Pero, afortunadamente, está esa yegua del apocalipsis con su corazón de poeta para salvarme. Por suerte está esa…

La Desesperada, la Cola de Barrio, la Cuando No, la Inca Cola, la Cuando Nunca, la Coca Cola, la Siempre en Domingo, la Pinche, la María Silicona, la Lola, la Cortavientos, la Rose, la Puente Cortado, la Denise, la Maricombo, la Susi, la Maripepa, la Pupi, la Faraona, la Mimi, la Lola Flores, la Bambi, la Sara Montiel, la Teté, la Carmen Sevilla, la Totó, la Carmen Miranda, la Nené, la María Félix, la Lulú, la Fabiola de Luján, la Tacones Lejanos, la Loca de la Cartera, la Saca Corchos, la Loca del Pino, la Chupadora Oficial…

Afortunadamente, pude ver la película del Festival que no me quería perder, Lemebel de la directora chilena Joanna Reposi Garibaldi.

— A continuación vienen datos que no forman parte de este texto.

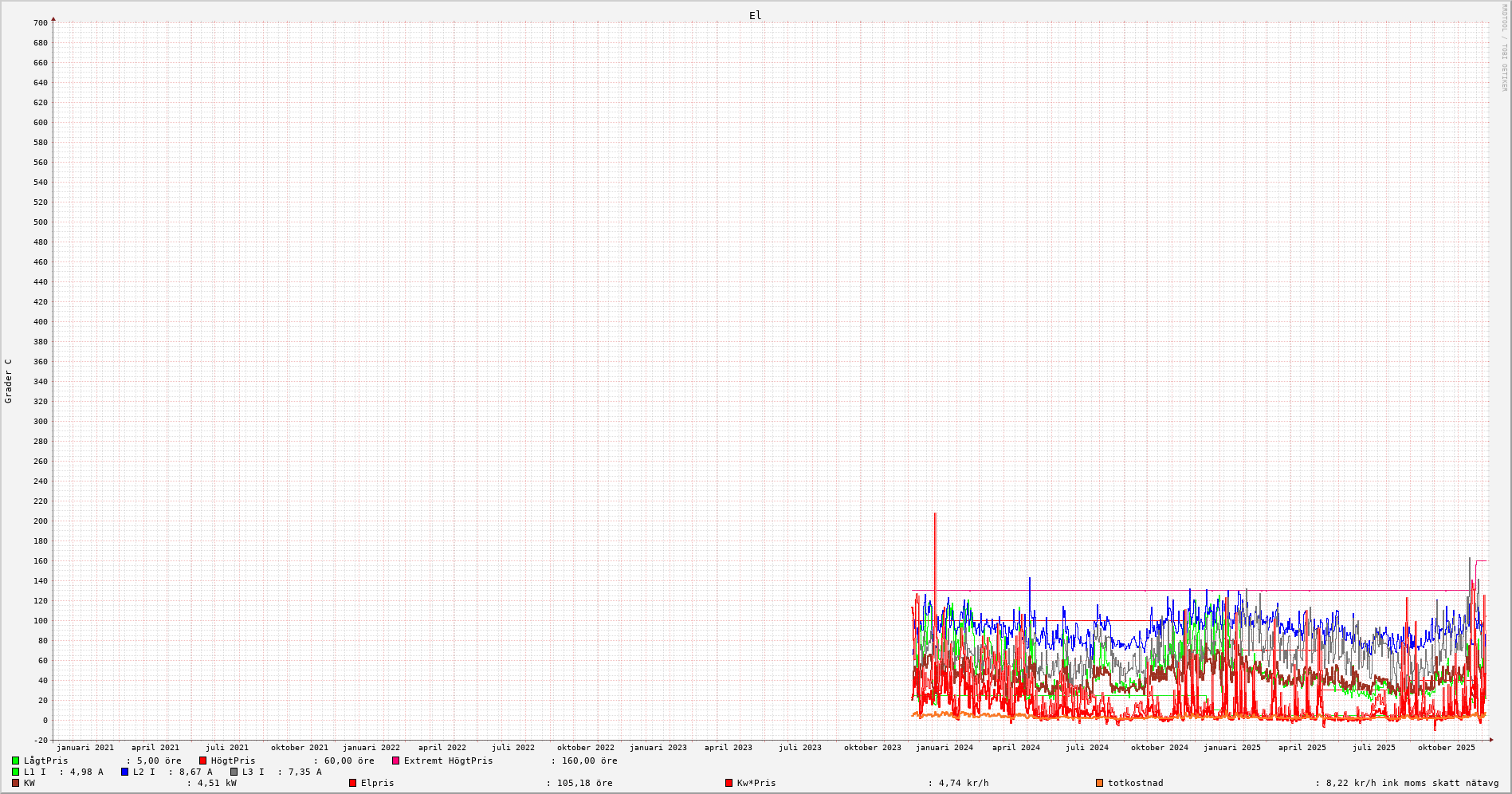Click the chart title "El"
Viewport: 1512px width, 794px height.
755,15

Siempre Lemebel, cuando dudo

Siempre Lemebel, cuando estoy solo

Siempre Lemebel, cuando estoy angustiado

Siempre Lemebel cuando estoy alegre

Siempre Lemebel, cuando estoy…

Y, sobre todo, siempre Lemebel cuando Sudamérica arde, cuando vuelven los golpes de estado, cuando los gobiernos fascistas reprimen, torturan y castigan los cuerpos de todo un pueblo, que no encaja en su lógica colonial de mierda. Y perdón, hoy estoy desbordado. No me interesa mucho cuidar la forma o escribir sobre si el documental es bueno o no, si está bien realizado o le falta alguna cosa. Baste con decir que esta película es fundamental y ya. Porque Lemebel es fundamental. Porque su resistencia es fundamental. Porque su cuerpo es fundamental. Porque su escritura es fundamental. Porque su lucidez es fundamental. Lo único no fundamental, lo prescindible, fue su muerte. Pero hoy necesito todo lo otro que dejó, para poder resistir una tarde más a las injusticias, a la violencia, a la xenofobia, a la discriminación, a la colonización, a la tortura, al sometimiento de los cuerpos, al machismo idiota, a los traidores de siempre, a los cobardes, a los que se creen dueños de la verdad y la moral, de la matria, de la tierra, dueños…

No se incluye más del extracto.